John Paul II has a much fuller idea of what freedom means, however. For him, it is necessary to think about freedom as “freedom for.” That is, freedom, to be fully realized, must always point toward something outside of itself; it must always be ordered toward the truth. It is helpful to recall that before John Paul was pope, he was a professional philosopher. In his major work, The Acting Person, he wrote that, “It is man’s actions, his conscious acting, that make of him what and who he actually is…. It is man’s actions, the way he consciously acts, that make of him a good or a bad man.” 13

The idea being conveyed here is that the choices people make are constitutive of who they are. Moreover, bad choices result in a deformation of the person and an attenuation of personal freedom. In The Acting Person, Wojtyla identified “self-determination” with freedom. Self-determination is reflected in the statement, “I may, but I need not.” When the human being acts in accord with instinct or natural impulses without integrating them into a genuine act of the will (“I may, but I need not”), the person fails to act freely, submitting the will to the instinct instead of the reverse. 14 The result is not that freedom is enhanced, but that it is diminished.

The same idea has been stated in different ways.

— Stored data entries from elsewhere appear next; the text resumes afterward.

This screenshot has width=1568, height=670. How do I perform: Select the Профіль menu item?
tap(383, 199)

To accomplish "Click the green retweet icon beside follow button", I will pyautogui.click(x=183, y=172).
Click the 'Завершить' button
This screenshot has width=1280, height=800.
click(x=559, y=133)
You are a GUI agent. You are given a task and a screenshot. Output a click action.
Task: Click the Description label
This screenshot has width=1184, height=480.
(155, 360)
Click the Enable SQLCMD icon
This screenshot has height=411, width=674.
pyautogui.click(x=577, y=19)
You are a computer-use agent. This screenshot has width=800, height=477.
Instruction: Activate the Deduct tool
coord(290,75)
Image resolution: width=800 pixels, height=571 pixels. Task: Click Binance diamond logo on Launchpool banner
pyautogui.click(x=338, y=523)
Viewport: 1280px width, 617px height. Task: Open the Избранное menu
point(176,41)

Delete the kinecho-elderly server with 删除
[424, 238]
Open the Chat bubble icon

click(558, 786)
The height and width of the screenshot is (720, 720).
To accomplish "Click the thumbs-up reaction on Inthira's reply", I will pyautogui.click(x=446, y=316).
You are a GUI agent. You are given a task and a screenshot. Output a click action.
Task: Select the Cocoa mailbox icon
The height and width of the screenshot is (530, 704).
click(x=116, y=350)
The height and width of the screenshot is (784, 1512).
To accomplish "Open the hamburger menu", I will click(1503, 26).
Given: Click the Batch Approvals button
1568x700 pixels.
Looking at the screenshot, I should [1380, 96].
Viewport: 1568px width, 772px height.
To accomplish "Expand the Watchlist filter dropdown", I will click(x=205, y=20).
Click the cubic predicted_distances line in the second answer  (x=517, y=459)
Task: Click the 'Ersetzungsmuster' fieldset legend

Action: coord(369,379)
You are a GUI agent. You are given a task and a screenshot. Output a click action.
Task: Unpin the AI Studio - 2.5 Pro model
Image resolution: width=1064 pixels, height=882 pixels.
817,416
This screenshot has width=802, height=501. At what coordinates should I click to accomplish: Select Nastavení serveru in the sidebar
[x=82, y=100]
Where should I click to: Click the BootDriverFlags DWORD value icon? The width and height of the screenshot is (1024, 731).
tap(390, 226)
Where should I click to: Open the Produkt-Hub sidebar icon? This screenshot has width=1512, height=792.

One of the precepts of classical republican theory, which deeply informed the American founding, was that passions must be brought under the control of reason, so that men can serve the public good in a disinterested and virtuous manner. It was recognized that passions distorted the choices available so that men, if in bondage to passion, were inhibited in choosing the best course. To this end, the Massachusetts legislature issued a proclamation in 1776 that declared, “piety and virtue … alone can secure the freedom of any people.” 15

Christianity complemented the classical republican ideas (with their roots in pre-Christian Greece), by bringing to the discussion the notion of enslavement to sin. When one sins, Christian moral theology has ever taught, one does not act freely, but subordinates oneself to the desires of the flesh and the will of the devil. “Truly … I say to you,” Christ declares in John 8:34, “everyone who commits sin is a slave to sin.” It is only in choosing to do good that man becomes truly free, because true liberation involves becoming more fully human, and human nature is most perfectly fulfilled in living in harmony with the will of the Creator.

Consistent with this vein of thinking, in Ecclesia in America John Paul, speaking of the necessity of the rule of law, warns, “There can be no rule of law, however, unless citizens and especially leaders are convinced that there is no freedom without truth.” 16 The uncoupling of freedom and truth, so often committed in the name of liberty, ends by undermining freedom.

At the same time, truth cannot be instilled by the coercive force of government or the Church. A virtuous society cannot be brought about by legislation. The various historical attempts to do so in a radical fashion were notable failures. As Alcibiades of Athens once said of his city’s regimented rival: “No wonder the Spartans cheerfully encounter death; it is a welcome relief to them from such a life as they are obliged to lead.” 17 The repression of Puritan New England, while often exaggerated, was real and its benefits in moral terms questionable. A society hedged by legal prohibitions at every turn is a society in which the human spirit is quenched and genuine virtue stifled.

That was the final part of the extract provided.